RS : Alors tout dépend ce qu’on entend par produits mais on parle de près de 400 sku (Stock Keeping Unit) incluant St-Hubert, gérés par nous, et l’ensemble de l’offre détail des bannières sous la gouverne de Recipe. On fabrique, on fait co-fabriquer pour nous selon nos marques, on importe et parfois on fait aussi de la représentation de marques pour leur faire de la place à l’épicerie.

Sans vouloir parler chiffres, le détail représente une partie très importante du Groupe St-Hubert. À la différence avec la restauration, les ventes sont à nous. Avec les franchisés, on gagne avec les royautés.

RD : T’es quand même un gars de la restauration à la base, qu’est-ce que t’as trouvé le plus difficile à assimiler dans le marché de l’épicerie ? Le réseau de distribution ? La structure de prix ?
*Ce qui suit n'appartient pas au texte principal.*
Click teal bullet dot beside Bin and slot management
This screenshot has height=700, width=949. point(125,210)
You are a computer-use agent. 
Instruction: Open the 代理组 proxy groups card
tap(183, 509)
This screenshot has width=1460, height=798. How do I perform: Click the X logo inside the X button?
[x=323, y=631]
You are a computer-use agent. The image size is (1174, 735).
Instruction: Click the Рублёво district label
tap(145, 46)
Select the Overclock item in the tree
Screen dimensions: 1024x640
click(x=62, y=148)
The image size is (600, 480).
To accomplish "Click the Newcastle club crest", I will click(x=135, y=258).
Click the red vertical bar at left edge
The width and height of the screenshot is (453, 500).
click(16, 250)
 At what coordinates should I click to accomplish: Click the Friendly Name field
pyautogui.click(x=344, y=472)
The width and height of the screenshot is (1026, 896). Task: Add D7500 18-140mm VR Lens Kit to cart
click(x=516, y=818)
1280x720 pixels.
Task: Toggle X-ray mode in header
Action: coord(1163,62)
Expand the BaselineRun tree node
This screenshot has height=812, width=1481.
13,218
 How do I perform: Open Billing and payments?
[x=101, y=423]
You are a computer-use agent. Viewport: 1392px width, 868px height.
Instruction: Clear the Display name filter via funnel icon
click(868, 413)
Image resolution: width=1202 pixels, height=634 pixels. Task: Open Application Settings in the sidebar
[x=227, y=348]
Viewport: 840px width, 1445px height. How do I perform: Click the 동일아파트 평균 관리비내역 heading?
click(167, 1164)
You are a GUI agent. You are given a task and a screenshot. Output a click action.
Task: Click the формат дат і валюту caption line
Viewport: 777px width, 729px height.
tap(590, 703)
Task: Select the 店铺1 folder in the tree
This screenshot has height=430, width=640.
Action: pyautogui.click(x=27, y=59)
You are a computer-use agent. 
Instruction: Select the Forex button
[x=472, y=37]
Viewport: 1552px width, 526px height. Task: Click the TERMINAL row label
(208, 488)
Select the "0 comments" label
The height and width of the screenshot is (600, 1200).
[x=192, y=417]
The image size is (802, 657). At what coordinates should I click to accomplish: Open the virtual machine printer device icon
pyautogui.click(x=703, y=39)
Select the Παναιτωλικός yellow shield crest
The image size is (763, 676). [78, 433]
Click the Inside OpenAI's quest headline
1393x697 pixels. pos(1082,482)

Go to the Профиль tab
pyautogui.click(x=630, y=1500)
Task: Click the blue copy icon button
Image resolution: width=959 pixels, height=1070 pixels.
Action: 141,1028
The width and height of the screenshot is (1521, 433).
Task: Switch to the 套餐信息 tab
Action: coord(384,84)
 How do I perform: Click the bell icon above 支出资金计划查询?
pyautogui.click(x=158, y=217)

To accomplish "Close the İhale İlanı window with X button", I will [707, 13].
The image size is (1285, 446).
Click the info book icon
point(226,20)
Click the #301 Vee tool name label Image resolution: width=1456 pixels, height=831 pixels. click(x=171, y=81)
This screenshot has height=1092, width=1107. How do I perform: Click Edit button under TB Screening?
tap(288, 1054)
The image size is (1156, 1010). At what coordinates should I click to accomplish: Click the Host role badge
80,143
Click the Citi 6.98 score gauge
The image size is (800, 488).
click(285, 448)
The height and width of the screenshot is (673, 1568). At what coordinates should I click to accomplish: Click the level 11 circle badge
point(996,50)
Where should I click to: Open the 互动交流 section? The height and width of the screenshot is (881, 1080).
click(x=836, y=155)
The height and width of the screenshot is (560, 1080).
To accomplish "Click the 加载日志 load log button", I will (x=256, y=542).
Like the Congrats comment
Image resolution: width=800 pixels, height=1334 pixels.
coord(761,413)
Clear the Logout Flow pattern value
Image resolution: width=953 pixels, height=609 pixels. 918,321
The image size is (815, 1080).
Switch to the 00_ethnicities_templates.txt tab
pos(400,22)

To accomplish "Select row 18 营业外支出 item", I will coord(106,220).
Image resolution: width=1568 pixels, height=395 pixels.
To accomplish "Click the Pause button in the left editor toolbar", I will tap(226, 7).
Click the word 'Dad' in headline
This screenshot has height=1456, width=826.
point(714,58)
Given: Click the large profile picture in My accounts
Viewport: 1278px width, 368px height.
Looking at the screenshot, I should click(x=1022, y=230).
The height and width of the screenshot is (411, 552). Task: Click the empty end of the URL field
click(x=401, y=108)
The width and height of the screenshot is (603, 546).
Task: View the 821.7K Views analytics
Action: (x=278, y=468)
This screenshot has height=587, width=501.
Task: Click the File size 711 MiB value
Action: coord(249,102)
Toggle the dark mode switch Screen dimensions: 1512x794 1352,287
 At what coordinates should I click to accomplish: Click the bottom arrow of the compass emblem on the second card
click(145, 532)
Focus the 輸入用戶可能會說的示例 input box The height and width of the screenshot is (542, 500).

RS : C’est pas une critique envers le système au Canada mais je pense que c’est le fait qu’on est peu de joueurs sur le marché. Et avec la structure de nos clients, les règles sont strictes. Par exemple, si on a des augmentations de prix à faire... C’est complexe, le détail alimentaire est une machine complexe. C’est là vraiment la différence avec la restauration où l’on va être beaucoup plus agile.

Pour moi, à l’épicerie, on prendrait pas le luxe de faire une erreur. Tandis qu’au resto, on lance un produit et si ça ne marche pas, on le retire. On perd moins et l’expérimentation est plus simple. Tandis qu’en épicerie, les coûts sont plus importants sur le développement de produits. Il y a de l’inventaire à gérer avec un risque plus élevé. Il faut aller beaucoup plus dans les détails et la recherche du bon produit afin de s’assurer que ce qu’on lance va fonctionner.

RD : Peu de joueurs, beaucoup de volume aussi... Cela créé une structure plus difficile à manœuvrer ?

RS : Plus complexe à manœuvrer, oui.

RD : La division transformation alimentaire est donc encore en croissance ?

RS : Pour nous, le monde doit manger et dans les temps difficiles où le monde va moins au restaurant, on le retrouve forcément à l’épicerie à un moment. Les deux écosystèmes s’équilibrent pour assurer une pérennité d’affaires dans notre expertise en alimentation.

On a environ 350 emplois directs dans notre division produits alimentaires, si on prend la distribution et les deux usines. On fabrique environ 160 produits sur les 400 que l’on commercialise. Les conserves de sauces fraîches, par exemple on le fera pas, on n’a pas la capacité. Mais tout ce qui est côtes levées, pâtés, quiches, salades de chou et de pommes de terre, ça c’est nous. Et là justement on investit davantage dans les usines pour donner une meilleure flexibilité pour s’adapter à des produits qui sont plus en ligne avec les tendances d’aujourd’hui. On a défini des marchés dans certaines catégories qui viennent à maturité et où l’innovation est difficile.

RD : Tu veux dire qu’on aura peut-être pas toute notre vie le pâté à la viande ? (rires)

RS : La tourtière va toujours être là, mais les générations futures risquent d’en manger moins.